Last Monday, Shanahan, 45, of Suffield, Conn., and Donovan, 52, of Norwood, played seven holes at Sterling National County Club with another paraplegic, Mike Conrad, 30, of Framingham, Shanahan’s father and Shanahan’s uncle Bill. Netto, 50, who hasn’t walked since he was shot in the lower spine in combat in Iraq in 1991, rode along in a golf cart and instructed the golfers how to better operate their Paramobiles.

“I don’t feel paralyzed when I’m out on the golf course,” Shanahan said.

“It’s a dream. It shows you that anything is possible,” said Donovan, who hasn’t walked since he had a diabetic reaction while driving and his truck flipped over 13 years ago.

Before his injury, Shanahan coached golf and skiing at Suffield Academy, where he still teaches. Last month, Shanahan sank a 5-footer for par on 18 to shoot an 86 at Oak Ridge Golf Club in Agawam to beat a member of the Suffield golf team by a shot.

Paramobiles lift people from a sitting position to a standing position as they address a golf ball.

“When I’m standing up,” Donovan said, “my back pain goes away, I breathe better, I talk better. The mental part of looking at you eye to eye in the stand-up position means a lot to somebody who’s sitting in a wheelchair all the time. My circulation improves, everything improves. The human was designed to stand up.”
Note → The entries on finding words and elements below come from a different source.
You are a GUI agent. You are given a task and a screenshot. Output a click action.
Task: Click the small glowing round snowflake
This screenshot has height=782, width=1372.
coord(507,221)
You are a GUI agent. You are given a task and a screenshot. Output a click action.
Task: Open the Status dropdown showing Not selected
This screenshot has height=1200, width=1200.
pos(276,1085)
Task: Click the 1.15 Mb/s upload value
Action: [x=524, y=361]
Using only his right arm, Shanahan hit his first drive 180 yards down the middle of the first fairway. Using two hands to putt, he sank a 9-footer for par to enable his team to win the second hole. On the final hole, he blasted out of a greenside bunker to within 2 feet and made the putt to win another hole. That’s right, the Paramobiles are made to drive on fairways and greens and even through bunkers.

“We put 50 percent less pressure,” Netto said, “on the greens than you guys do walking, and we don’t leave spike marks like you guys do.”
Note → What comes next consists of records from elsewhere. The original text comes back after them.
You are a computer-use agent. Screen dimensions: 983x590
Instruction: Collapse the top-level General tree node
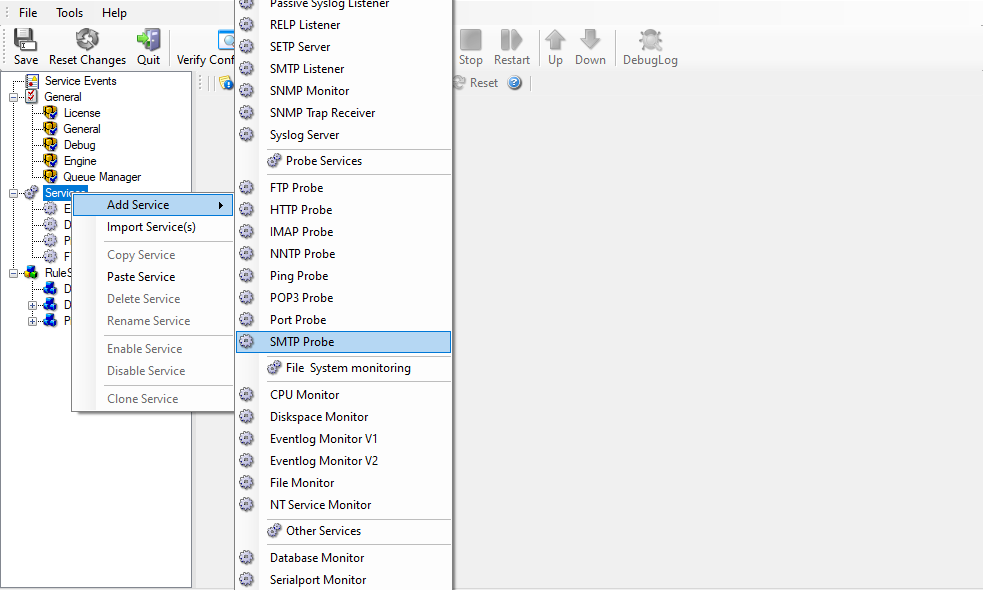click(14, 97)
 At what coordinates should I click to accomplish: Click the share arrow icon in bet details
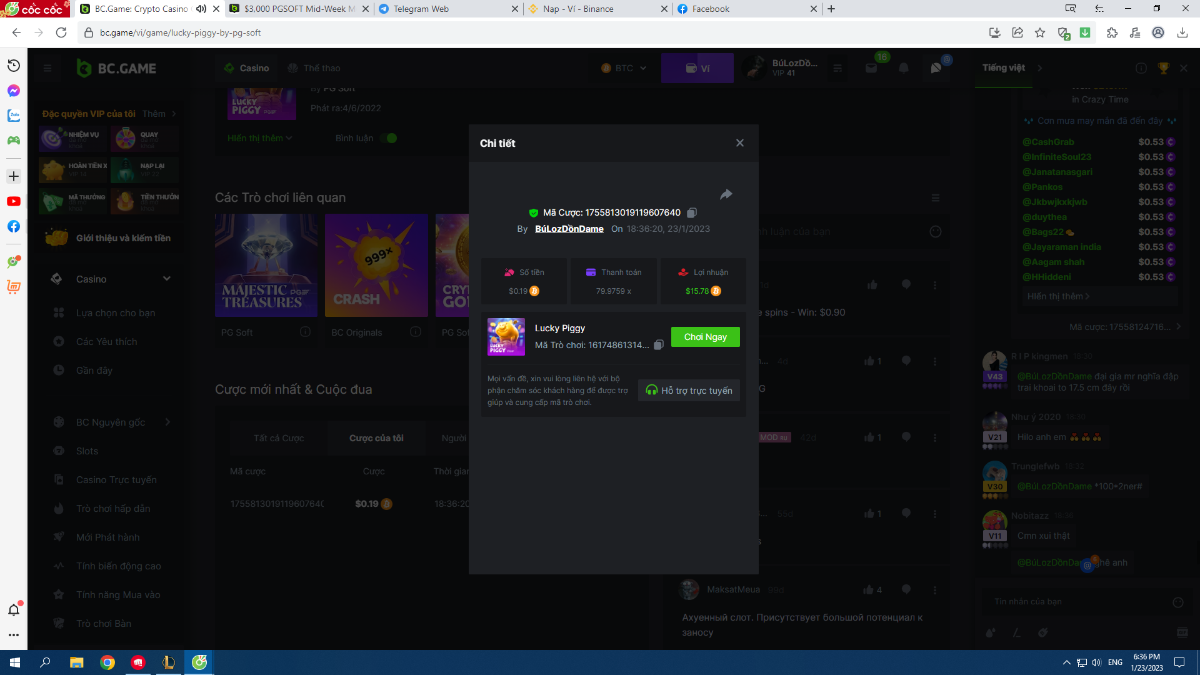coord(726,194)
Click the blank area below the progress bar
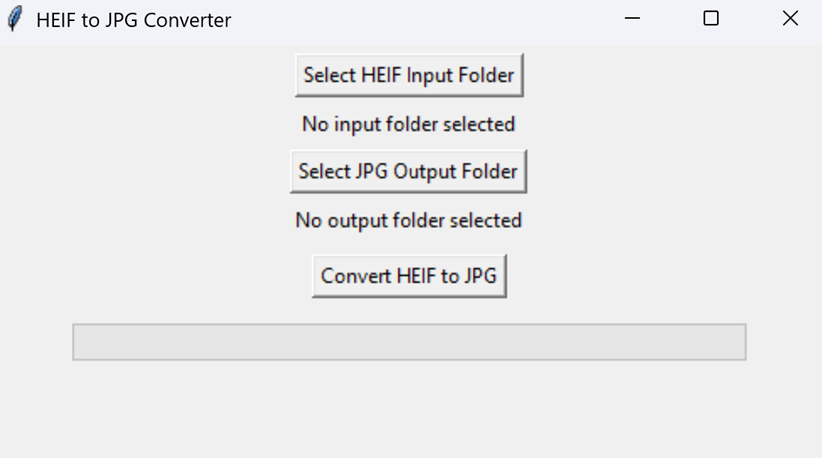This screenshot has height=458, width=822. 409,410
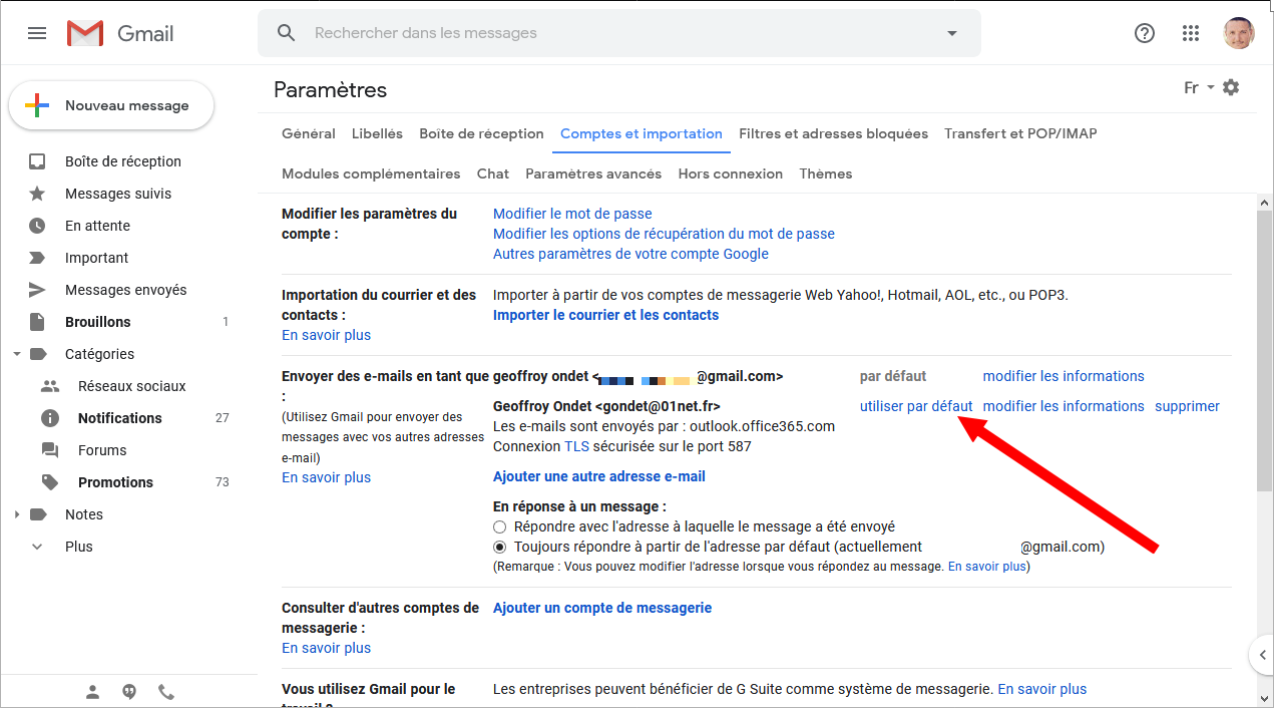Image resolution: width=1274 pixels, height=708 pixels.
Task: Expand the Notes label arrow
Action: (17, 514)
The Paramobiles weigh about 350 pounds and cost about $27,000. The battery lasts long enough to play 18 holes. Netto said he has sold about 400 of them.

Netto said his outdoor, heavy duty wheelchairs are used not only in golf, but in skeet shooting, fly fishing, bocce, ping pong and archery, and to shoot basketballs and pitch and hit baseballs. Netto uses his to walk his dog with his children and ride along the beach.
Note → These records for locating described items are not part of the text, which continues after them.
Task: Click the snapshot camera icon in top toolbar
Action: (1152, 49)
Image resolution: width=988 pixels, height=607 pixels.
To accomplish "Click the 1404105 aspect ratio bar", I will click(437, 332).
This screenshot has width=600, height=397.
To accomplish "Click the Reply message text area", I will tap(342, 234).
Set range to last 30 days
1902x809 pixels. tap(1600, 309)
Netto founded the Stand Up and Play Foundation to educate and encourage people with paralysis or spinal cord injuries, or missing legs to remain as active as possible.

Jerry Shanahan, 69, of Concord is a member at Sterling National, and he arranged for his son and the other golfers to play on Monday. He’s also a volunteer for the Boston chapter of the Salute Military Golf Association in South Weymouth. The SMGA provides golf experiences for wounded war veterans. For more details, write info@salutemilitarygolf.org.

The Stand Up and Play Foundation works with such organizations as the SMGA to find corporate sponsors to help subsidize the cost of the Paramobiles. Visit www.standupandplay.org for more details.

Jerry Shanahan never expected to be able to play golf with his son again after he lost the use of his legs.

“It’s unbelievable,” Jerry said. “I get emotional over it. He’s a kindred spirit of mine. We’re goof balls, the two of us, and it’s just so much fun being out here with him like this.”